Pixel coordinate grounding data
***
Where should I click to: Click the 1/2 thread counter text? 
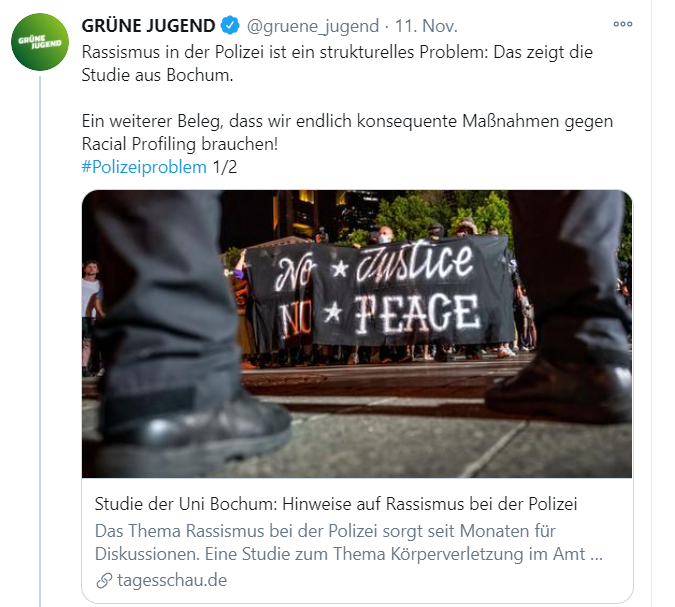(225, 167)
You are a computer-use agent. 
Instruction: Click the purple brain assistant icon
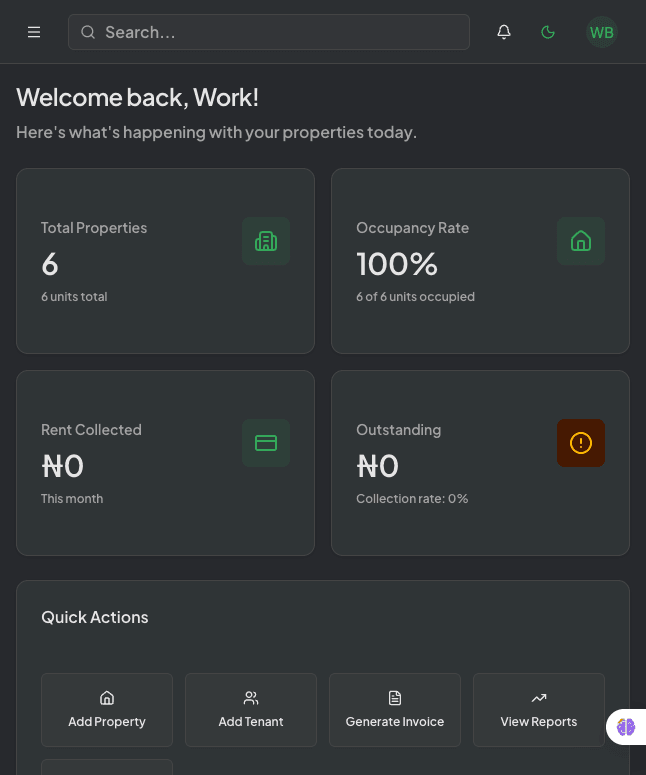pyautogui.click(x=626, y=727)
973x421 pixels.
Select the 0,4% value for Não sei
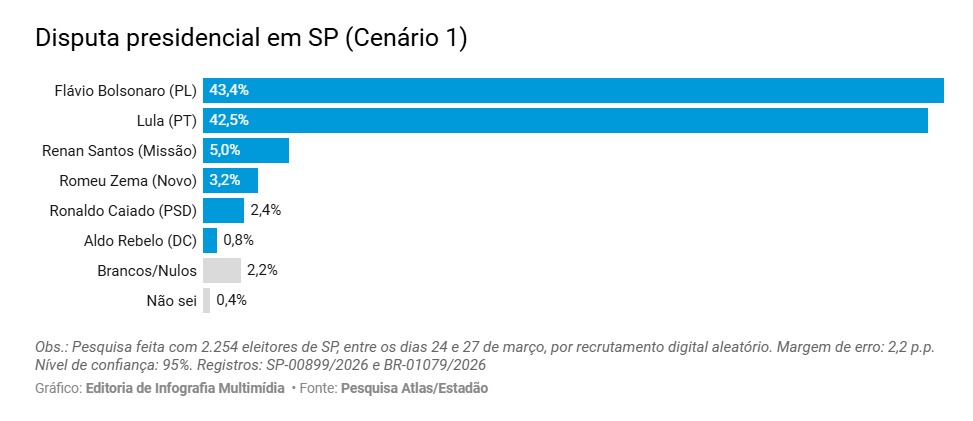(x=231, y=300)
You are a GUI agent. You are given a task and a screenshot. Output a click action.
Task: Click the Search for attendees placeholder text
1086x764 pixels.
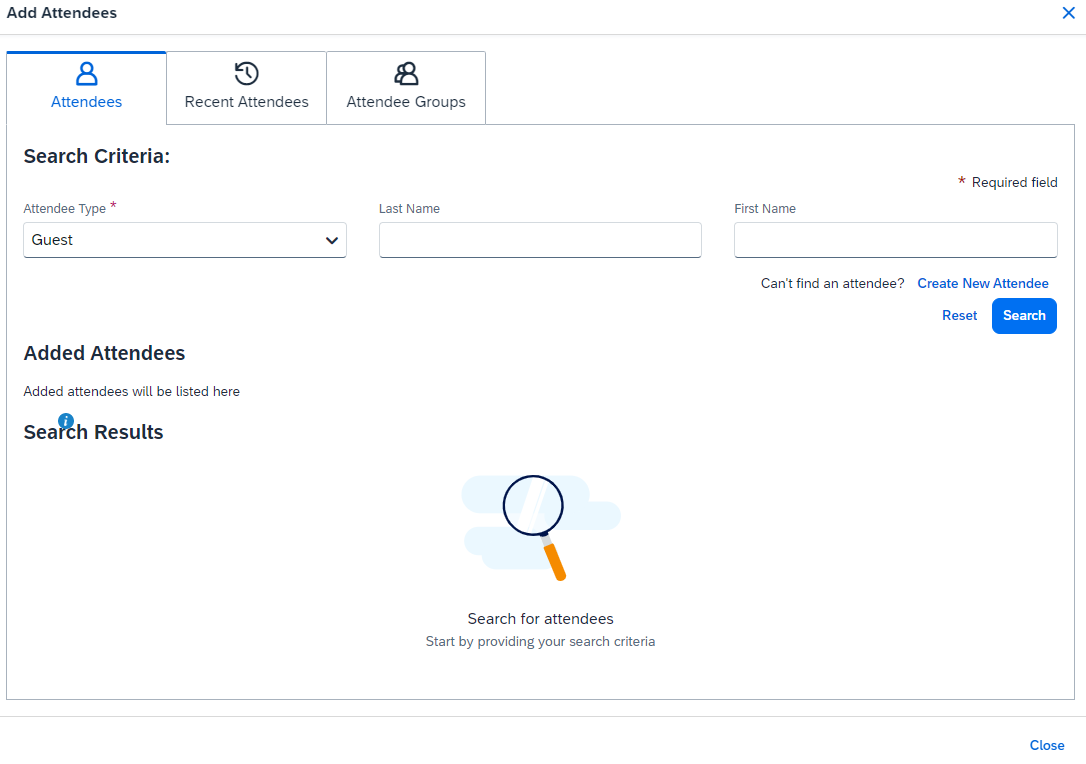tap(540, 619)
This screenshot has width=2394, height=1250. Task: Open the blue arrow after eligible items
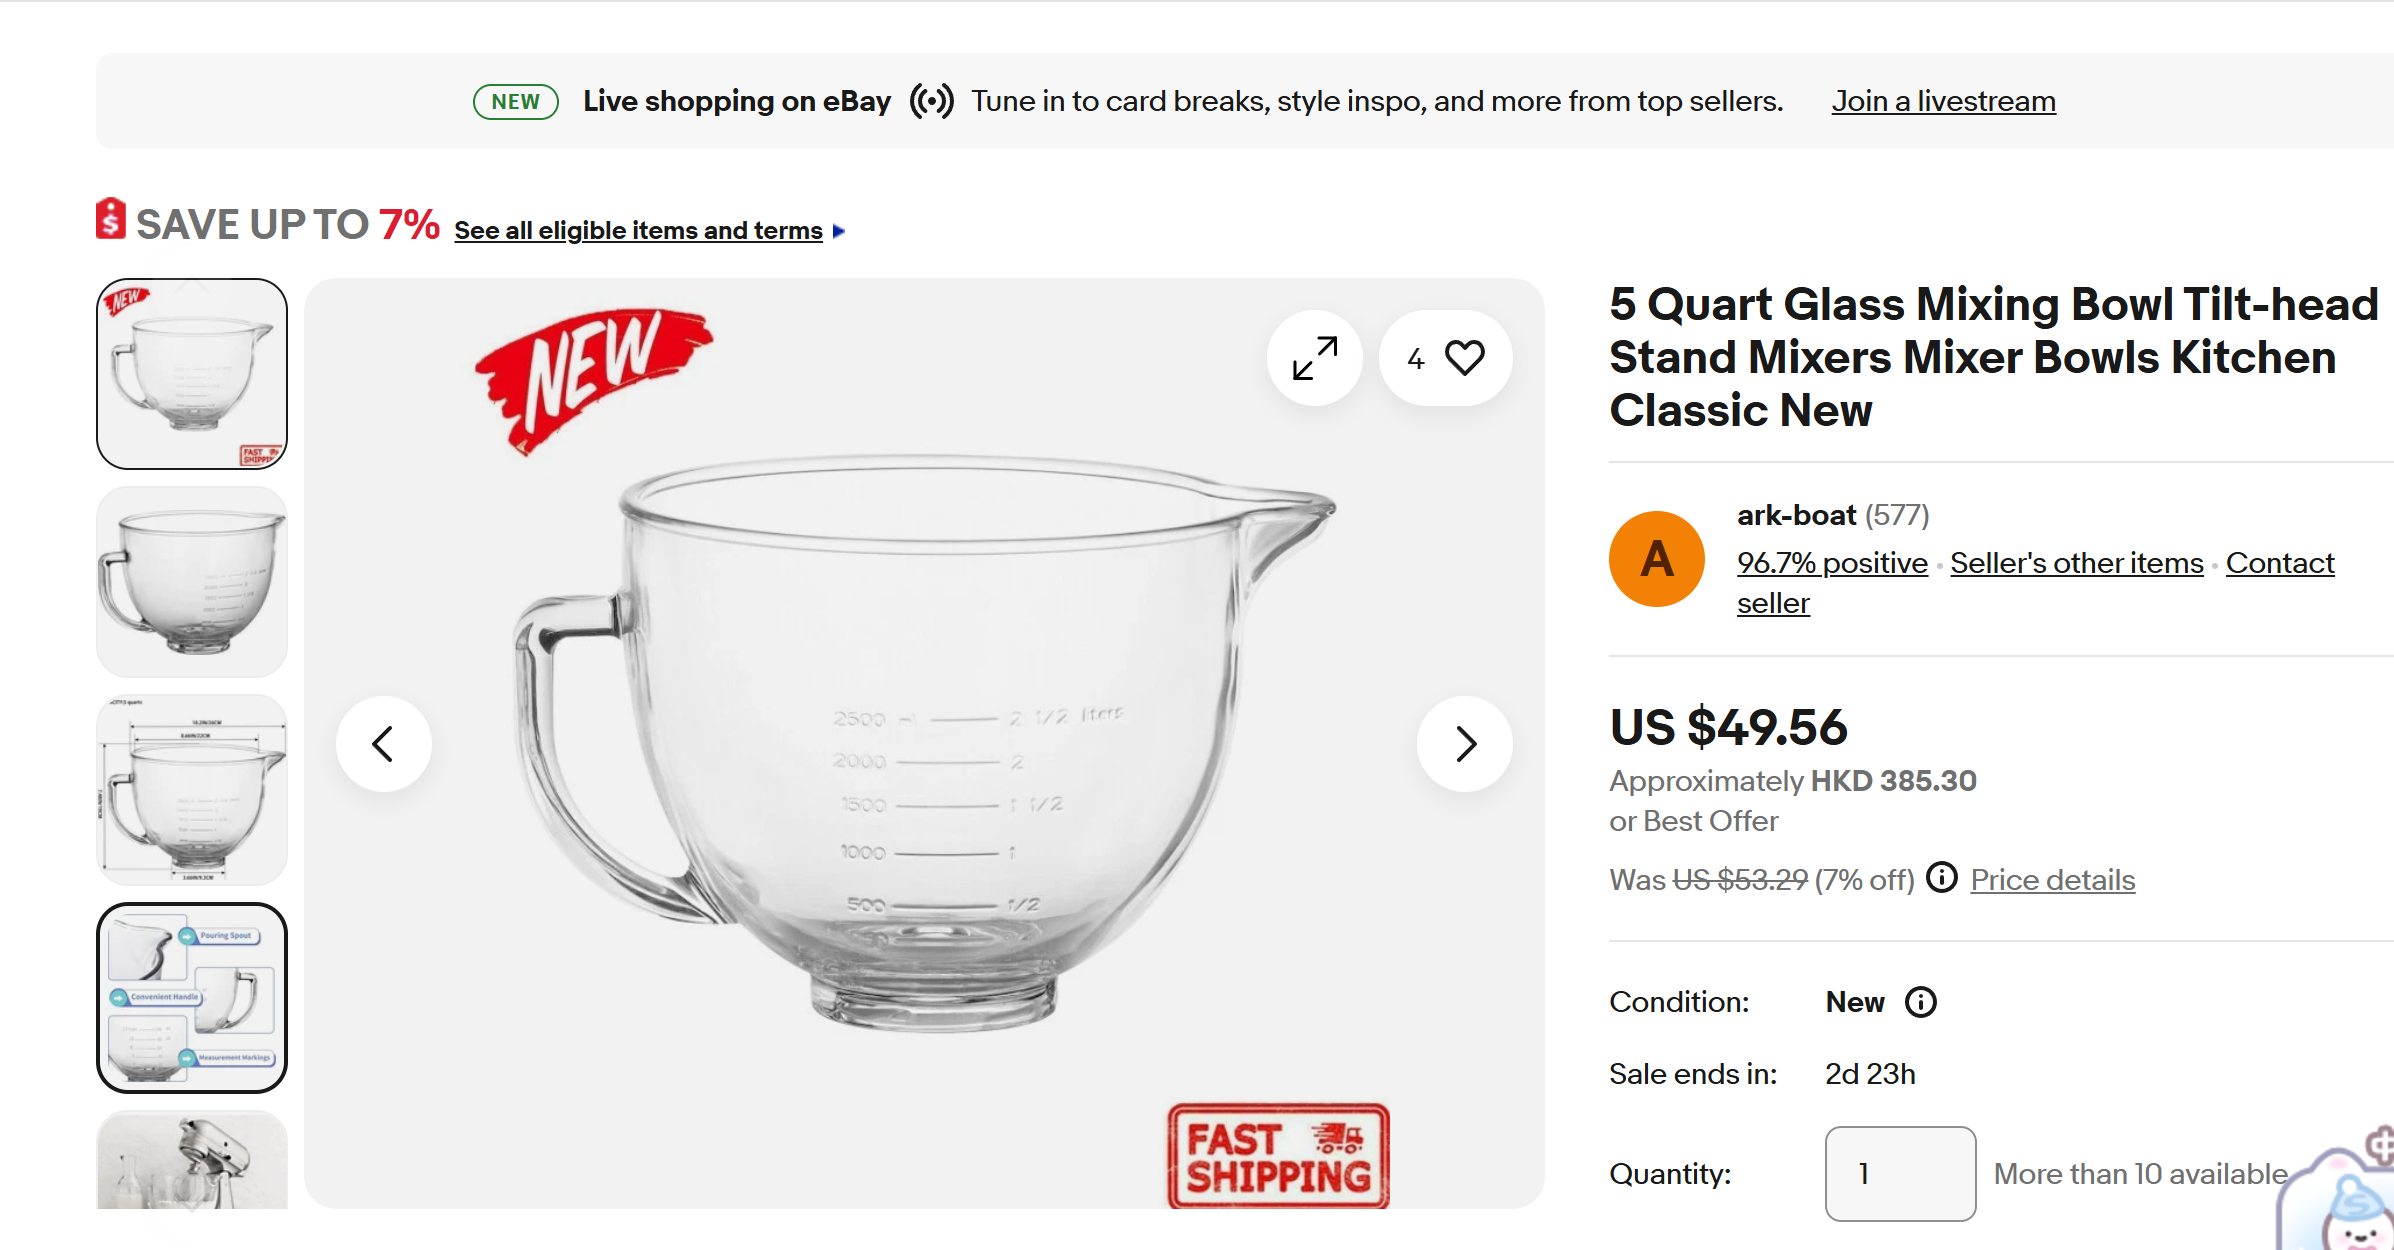pos(839,231)
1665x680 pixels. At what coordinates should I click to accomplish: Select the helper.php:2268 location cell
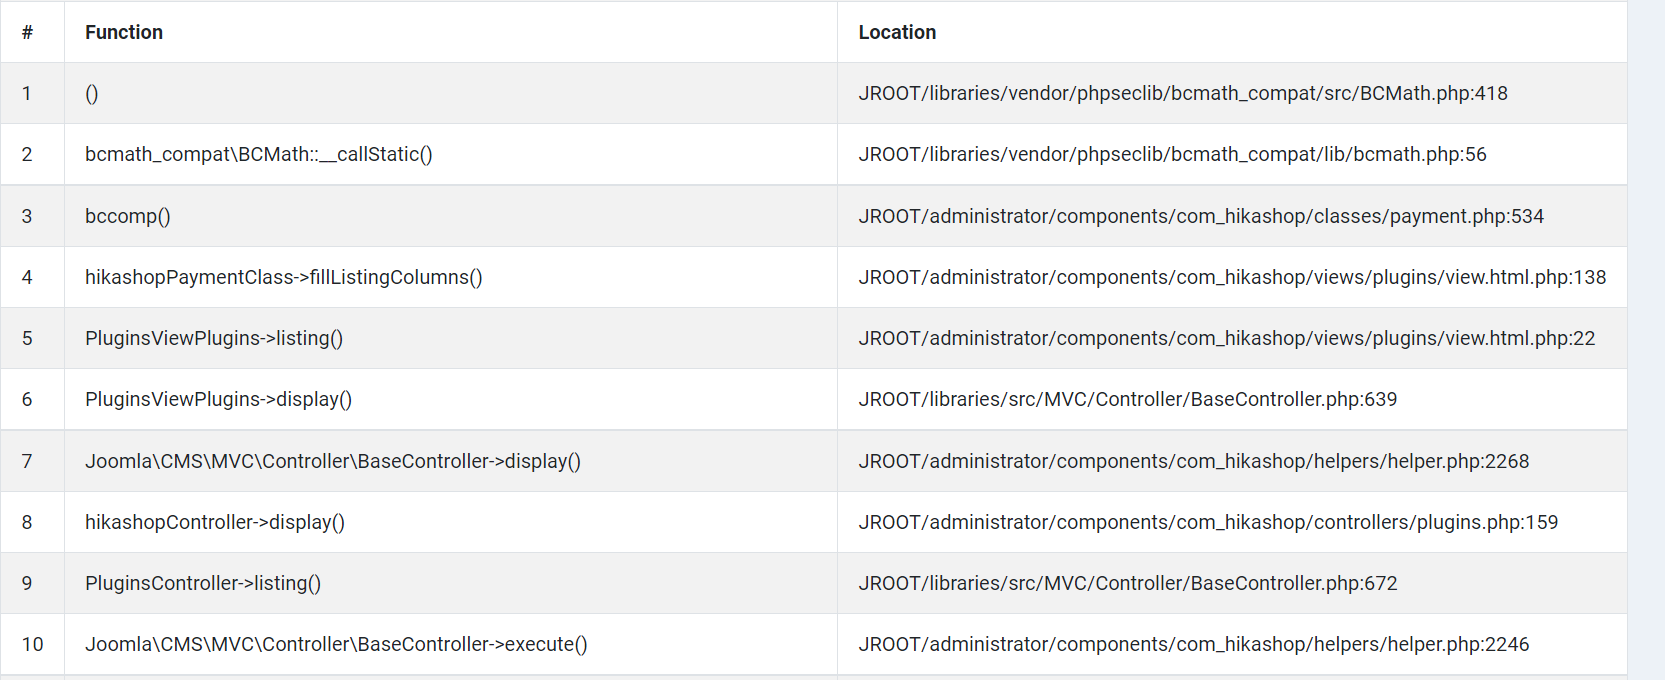pyautogui.click(x=1193, y=461)
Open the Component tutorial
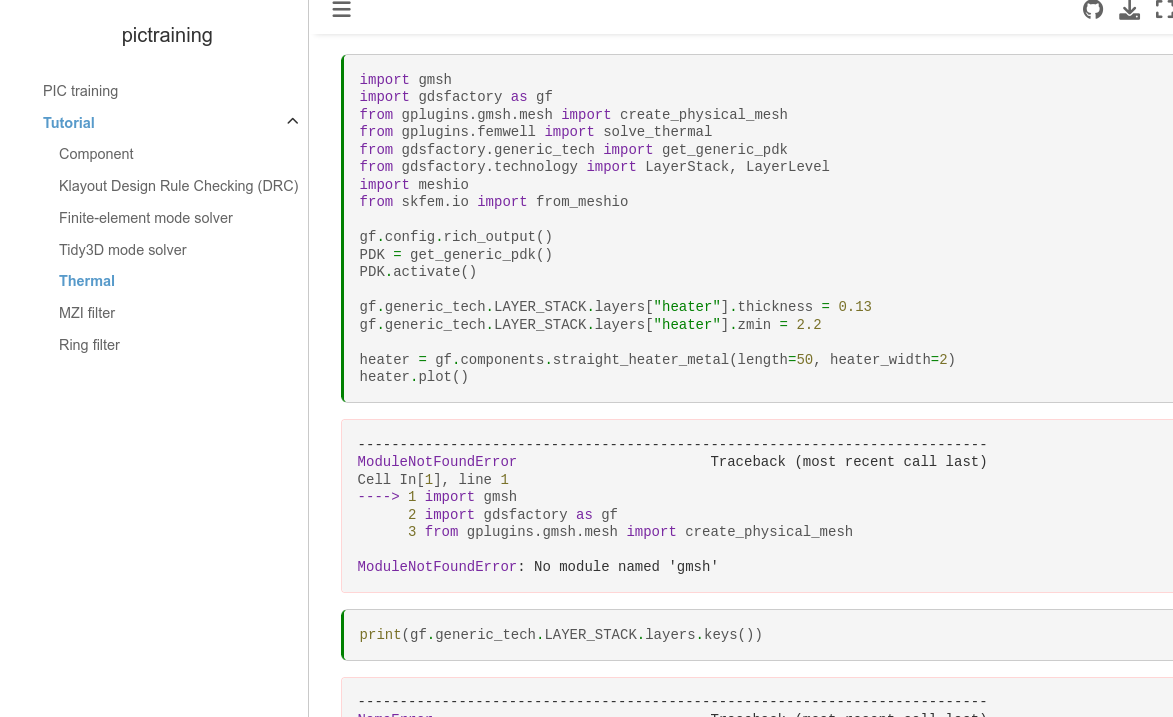 point(96,154)
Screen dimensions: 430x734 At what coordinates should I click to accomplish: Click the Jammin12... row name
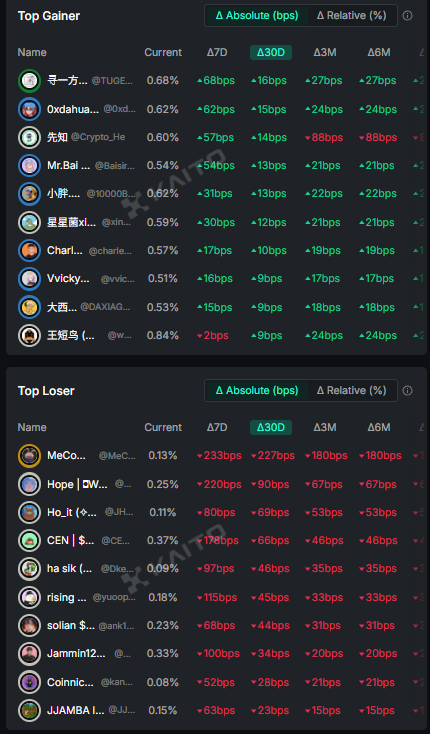pos(76,653)
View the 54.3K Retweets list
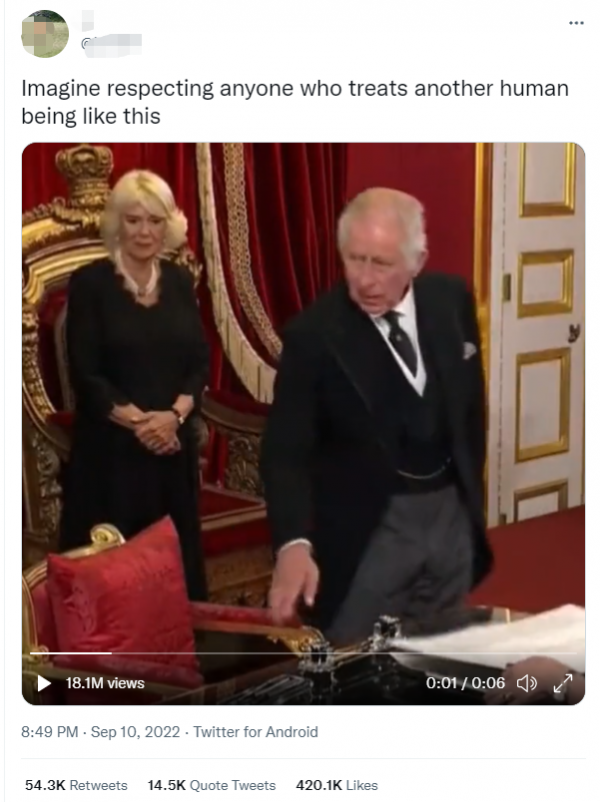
***
**INSTRUCTIONS FOR THE TASK:** Retype the data above in full, exactly as it stands, and skip any image.

**EXERCISE SOLUTION:**
Where should I click to: Click the 1/2 thread counter text? 
(225, 167)
You are a computer-use agent. 
Instruction: Click the purple brain assistant icon
pyautogui.click(x=626, y=727)
973x421 pixels.
Select the 0,4% value for Não sei
(x=231, y=300)
You are a GUI agent. You are given a task and a screenshot. Output a click action.
Task: Click the Search for attendees placeholder text
1086x764 pixels.
tap(540, 619)
This screenshot has width=2394, height=1250. Task: Open the blue arrow after eligible items
pos(839,231)
1665x680 pixels. At what coordinates should I click to accomplish: Select the helper.php:2268 location cell
pyautogui.click(x=1193, y=461)
Open the Component tutorial
 point(96,154)
Screen dimensions: 430x734 At what coordinates should I click to accomplish: Click the Jammin12... row name
pos(76,653)
View the 54.3K Retweets list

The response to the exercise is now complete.